§ TASK ITEM
Give back an exact copy of the lines below, from the first through the line with "Banarasi Blouse Design (92, 2328)"; please stop there.

□ □ □ □

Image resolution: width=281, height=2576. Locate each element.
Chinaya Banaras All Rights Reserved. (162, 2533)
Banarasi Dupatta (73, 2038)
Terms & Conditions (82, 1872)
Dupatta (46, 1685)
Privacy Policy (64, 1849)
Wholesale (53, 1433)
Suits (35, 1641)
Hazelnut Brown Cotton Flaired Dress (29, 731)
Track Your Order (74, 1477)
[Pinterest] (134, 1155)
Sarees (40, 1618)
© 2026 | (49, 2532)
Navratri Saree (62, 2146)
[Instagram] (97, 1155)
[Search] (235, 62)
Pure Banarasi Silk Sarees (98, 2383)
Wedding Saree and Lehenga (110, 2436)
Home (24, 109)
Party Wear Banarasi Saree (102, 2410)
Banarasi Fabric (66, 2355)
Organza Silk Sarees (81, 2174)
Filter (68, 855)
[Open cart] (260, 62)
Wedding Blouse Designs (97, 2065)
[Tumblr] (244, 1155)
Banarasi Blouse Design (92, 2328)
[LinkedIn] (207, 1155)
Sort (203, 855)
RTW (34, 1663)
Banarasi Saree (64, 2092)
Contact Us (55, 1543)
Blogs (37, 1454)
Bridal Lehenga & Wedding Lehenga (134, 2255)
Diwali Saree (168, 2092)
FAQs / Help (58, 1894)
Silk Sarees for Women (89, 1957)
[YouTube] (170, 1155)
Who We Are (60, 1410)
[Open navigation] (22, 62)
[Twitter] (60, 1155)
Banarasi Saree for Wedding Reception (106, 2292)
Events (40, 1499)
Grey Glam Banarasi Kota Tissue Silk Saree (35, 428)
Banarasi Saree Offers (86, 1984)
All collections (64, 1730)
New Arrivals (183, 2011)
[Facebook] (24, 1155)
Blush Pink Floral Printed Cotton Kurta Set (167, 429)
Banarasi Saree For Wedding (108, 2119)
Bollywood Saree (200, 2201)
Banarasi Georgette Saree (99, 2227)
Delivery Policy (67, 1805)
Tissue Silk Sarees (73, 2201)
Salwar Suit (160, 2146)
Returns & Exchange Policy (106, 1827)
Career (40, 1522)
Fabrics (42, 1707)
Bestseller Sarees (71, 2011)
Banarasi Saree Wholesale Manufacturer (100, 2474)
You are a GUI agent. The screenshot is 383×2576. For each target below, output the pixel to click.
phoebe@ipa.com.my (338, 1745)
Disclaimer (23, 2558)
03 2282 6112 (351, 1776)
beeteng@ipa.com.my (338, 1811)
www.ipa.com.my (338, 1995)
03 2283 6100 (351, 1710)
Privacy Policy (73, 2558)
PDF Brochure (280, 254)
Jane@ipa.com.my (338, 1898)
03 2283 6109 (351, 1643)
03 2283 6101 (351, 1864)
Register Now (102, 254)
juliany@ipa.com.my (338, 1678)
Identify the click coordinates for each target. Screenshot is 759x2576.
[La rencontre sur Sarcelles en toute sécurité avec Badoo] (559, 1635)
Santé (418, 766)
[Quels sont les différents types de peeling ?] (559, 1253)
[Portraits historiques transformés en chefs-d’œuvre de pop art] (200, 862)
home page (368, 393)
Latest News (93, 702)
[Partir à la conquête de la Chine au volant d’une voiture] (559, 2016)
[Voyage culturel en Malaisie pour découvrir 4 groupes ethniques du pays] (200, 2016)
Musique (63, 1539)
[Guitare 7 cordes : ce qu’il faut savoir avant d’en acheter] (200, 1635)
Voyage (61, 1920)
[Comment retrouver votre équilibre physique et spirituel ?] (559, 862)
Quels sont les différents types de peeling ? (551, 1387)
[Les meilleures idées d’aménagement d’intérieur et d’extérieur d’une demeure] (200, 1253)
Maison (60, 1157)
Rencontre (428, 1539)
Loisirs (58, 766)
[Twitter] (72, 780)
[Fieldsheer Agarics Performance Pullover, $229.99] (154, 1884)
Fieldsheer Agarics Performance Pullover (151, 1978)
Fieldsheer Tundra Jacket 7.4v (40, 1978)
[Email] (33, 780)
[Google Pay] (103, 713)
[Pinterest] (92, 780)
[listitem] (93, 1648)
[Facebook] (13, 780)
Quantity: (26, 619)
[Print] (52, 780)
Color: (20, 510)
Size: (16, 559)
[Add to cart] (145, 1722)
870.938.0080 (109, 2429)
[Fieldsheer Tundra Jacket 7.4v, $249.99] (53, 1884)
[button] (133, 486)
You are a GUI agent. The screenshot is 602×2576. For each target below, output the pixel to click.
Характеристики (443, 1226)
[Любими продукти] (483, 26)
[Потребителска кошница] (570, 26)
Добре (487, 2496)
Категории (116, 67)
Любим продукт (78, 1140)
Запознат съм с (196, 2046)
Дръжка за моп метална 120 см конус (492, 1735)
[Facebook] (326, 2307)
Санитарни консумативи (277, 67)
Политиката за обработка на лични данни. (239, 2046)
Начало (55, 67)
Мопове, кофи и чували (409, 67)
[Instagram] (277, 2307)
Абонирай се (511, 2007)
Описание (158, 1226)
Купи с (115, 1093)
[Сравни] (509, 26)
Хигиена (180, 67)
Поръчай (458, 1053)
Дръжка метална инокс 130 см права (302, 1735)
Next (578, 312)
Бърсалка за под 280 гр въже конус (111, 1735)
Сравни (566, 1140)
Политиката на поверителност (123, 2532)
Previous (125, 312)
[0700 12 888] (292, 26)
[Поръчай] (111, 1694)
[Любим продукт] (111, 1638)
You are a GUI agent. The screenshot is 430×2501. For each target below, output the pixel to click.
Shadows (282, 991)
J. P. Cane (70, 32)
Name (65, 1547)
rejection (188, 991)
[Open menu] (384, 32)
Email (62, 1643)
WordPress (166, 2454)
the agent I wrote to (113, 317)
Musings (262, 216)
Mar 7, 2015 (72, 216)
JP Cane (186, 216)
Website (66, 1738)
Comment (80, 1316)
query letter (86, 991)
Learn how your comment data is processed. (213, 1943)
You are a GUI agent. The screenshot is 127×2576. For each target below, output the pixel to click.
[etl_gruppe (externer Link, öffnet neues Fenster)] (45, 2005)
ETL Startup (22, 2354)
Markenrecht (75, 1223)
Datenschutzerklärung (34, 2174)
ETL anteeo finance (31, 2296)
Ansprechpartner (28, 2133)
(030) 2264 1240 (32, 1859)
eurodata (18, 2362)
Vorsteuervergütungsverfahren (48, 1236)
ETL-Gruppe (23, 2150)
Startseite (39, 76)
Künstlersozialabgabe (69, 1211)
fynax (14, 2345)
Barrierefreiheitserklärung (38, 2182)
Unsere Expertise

□ □ □ □

§ EXERCISE RESPONSE
Image resolution: width=281, height=2576. Locate each element.
Chinaya Banaras All Rights Reserved. (162, 2533)
Banarasi Dupatta (73, 2038)
Terms & Conditions (82, 1872)
Dupatta (46, 1685)
Privacy Policy (64, 1849)
Wholesale (53, 1433)
Suits (35, 1641)
Hazelnut Brown Cotton Flaired Dress (29, 731)
Track Your Order (74, 1477)
[Pinterest] (134, 1155)
Sarees (40, 1618)
© 2026 | (49, 2532)
Navratri Saree (62, 2146)
[Instagram] (97, 1155)
[Search] (235, 62)
Pure Banarasi Silk Sarees (98, 2383)
Wedding Saree and Lehenga (110, 2436)
Home (24, 109)
Party Wear Banarasi Saree (102, 2410)
Banarasi Fabric (66, 2355)
Organza Silk Sarees (81, 2174)
Filter (68, 855)
[Open cart] (260, 62)
Wedding Blouse Designs (97, 2065)
[Tumblr] (244, 1155)
Banarasi Blouse Design (92, 2328)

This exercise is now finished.